Given exercise:
Return the lines starting at the one that contains "Task: Choose the Log10 tool from Tools list" and ending with the final line, copied verbatim and leaving out the pictures.

Screen-element location records:
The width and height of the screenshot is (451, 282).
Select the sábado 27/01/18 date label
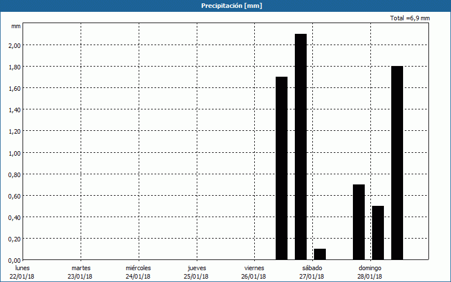pos(312,272)
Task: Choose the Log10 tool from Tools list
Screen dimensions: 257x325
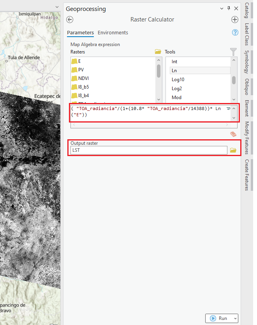Action: click(x=178, y=80)
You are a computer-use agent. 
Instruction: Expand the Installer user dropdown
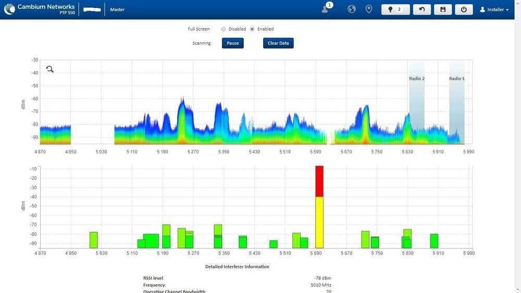[494, 9]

Result of this task:
Task: Choose the Log10 tool from Tools list
Screen dimensions: 257x325
Action: click(x=178, y=80)
You are a computer-use agent. 
Instruction: Expand the Installer user dropdown
[494, 9]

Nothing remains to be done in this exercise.